A couple of hours later (after the Dow was down 87 points):
Updated: Chicago PMI Increases in May
Earlier, the Chicago PMI was reported at 55.2. That has now been corrected to 59.4. This was above the consensus forecast.

So, not only do US (and, by way of inference, all other equity markets, globally) equity markets have the backstopping mechanism of central banks buying stocks, and the Plunge Protection Team at work, but now routine data releases are changed when they don't exactly fit the narrative.

Fake news, fake money, fake boobs, fake everything. Better check your pulse. It may be fake and you are actually dead.

These's only one way to report on finances anymore, with tongue planted firmly in cheek.

A major reset is coming. The sustainability of the current construct probably has a pretty short shelf life. However, in financial and historical terms, that could be months, years or decades. The fall of the Roman Empire was a slow-motion wreck that took over 300 years, roughly from 117 AD to 476.

Wikipedia has an interesting opening line on the Fall of the Western Roman Empire:
The Fall of the Western Roman Empire (also called Fall of the Roman Empire or Fall of Rome) was the process of decline in the Western Roman Empire in which it failed to enforce its rule, and its vast territory was divided into several successor polities.
○ ○ ○ ○ ○ ○ ○
Please turn the paragraph of the market commentary that opens with "A major reset is coming" into a short bulleted list that keeps its main facts.

Information provided:
○ ○ ○ ○ ○ ○ ○
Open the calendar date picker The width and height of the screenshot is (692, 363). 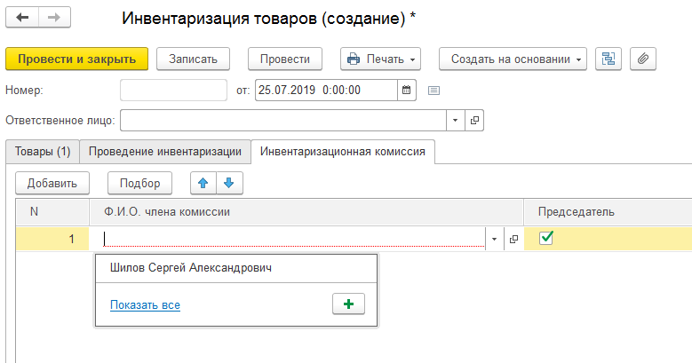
○ ○ ○ ○ ○ ○ ○
Full solution:
- A major reset is coming.
- The current construct probably has a short shelf life, though in financial and historical terms that could mean months, years or decades.
- The fall of the Roman Empire was a slow-motion wreck lasting over 300 years, roughly from 117 AD to 476.